[Start SOURCE EXCERPT]
Slightly off topic - but I understand some large (commercial) sites vent their dust extraction outside - accepting it means they need to heat or cool new incoming air (depending on the ambient temperature) as it's considered easier/cheaper/safer to just process new fresh air than to try to adequately filter and recirculate the extracted air.


----------



## Cabinetman (31 Dec 2020)

sploo said:


> Dettol do a mould and mildew remover; which I find works well. The older "formula" smelled really bad, but it now seems to be much better.
> 
> Assuming the workshop is reasonably well insulated (otherwise you're just trying to pee into a hurricane) then a dehumidifier will keep the interior at a safe humidity level (safe as in no mould, and for your tools, no rust), and an oil filled radiator can be left on all the time.
> 
> ...


 Plus what Jelly, said, what you have said here is exactly what I have. But without insulation I really think I would give up and take my tools indoors with me. Ian


----------



## Jelly (31 Dec 2020)

sploo said:


> Slightly off topic - but I understand some large (commercial) sites vent their dust extraction outside - accepting it means they need to heat or cool new incoming air (depending on the ambient temperature) as it's considered easier/cheaper/safer to just process new fresh air than to try to adequately filter and recirculate the extracted air.



When I worked in sawmilling, the extraction system would remove around two articulated lorry loads of chips and dust per day during a busy week.

There's absolutely no way to economically clean and recirculate the amount of air required to convey that volume of chips; given that the mill was a building around 10,000m² with 40' ceilings, and had eight 15'×30' roller shutter doors which were constantly opening for the sideloaders... Even without the negative pressure from the extraction system there was not a hope in hell of heating that building.

The workstations all had infrared heaters for staff comfort in the winter, and the machines were protected from rust by the heat output of their own motors being captured in the sound cabs (sound insulation also tends to act as heat insulation) but it was otherwise effectively the outside.
[End SOURCE EXCERPT]
[Start EXTRACTED ENTRIES]
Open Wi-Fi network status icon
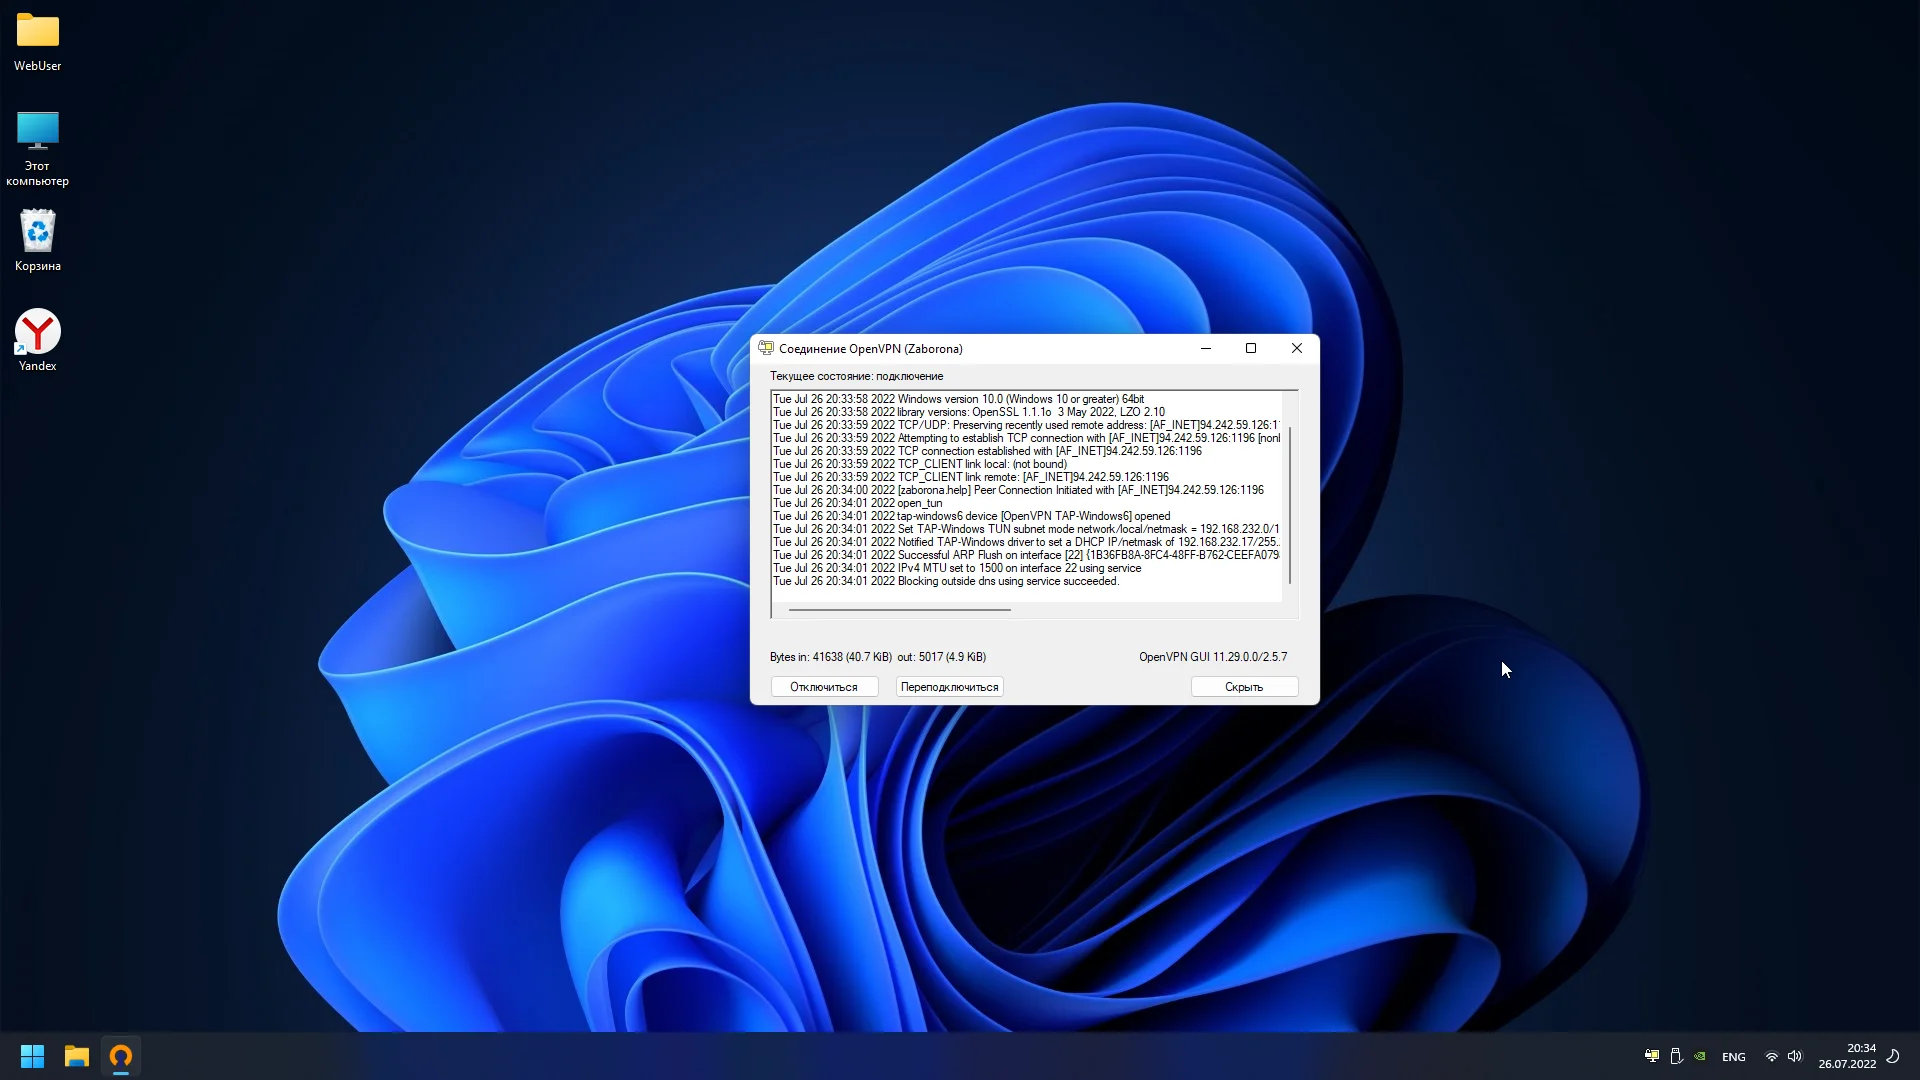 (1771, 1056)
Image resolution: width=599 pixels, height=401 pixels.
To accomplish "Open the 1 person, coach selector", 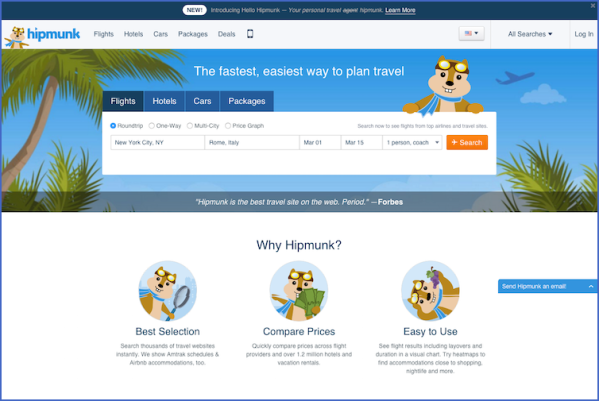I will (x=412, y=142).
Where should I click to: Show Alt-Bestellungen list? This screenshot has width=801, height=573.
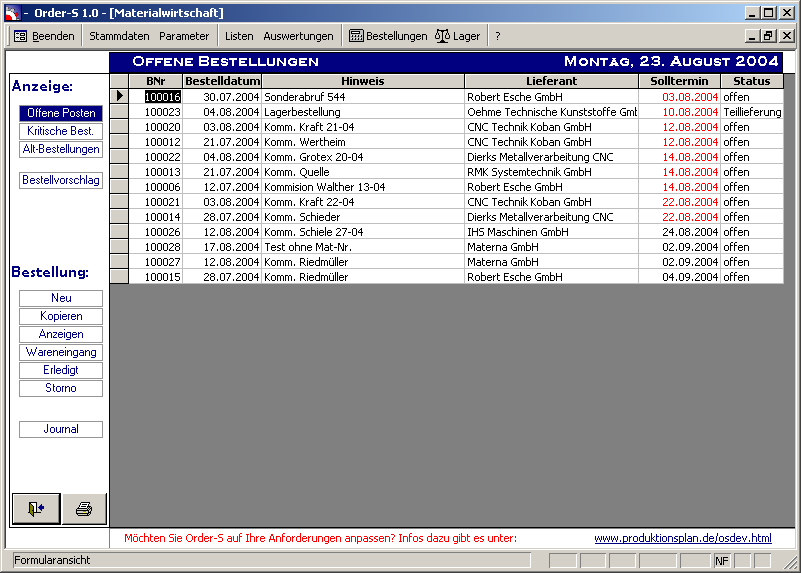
[End EXTRACTED ENTRIES]
▸ GOAL
List every dimension of the sawmill building that the forum excerpt gives. The records have no connection to the forum excerpt.

▸ EXERCISE ANSWER
- A floor area of around 10,000m²
- Ceilings of 40'
- Roller shutter doors measuring 15'×30' (eight of them)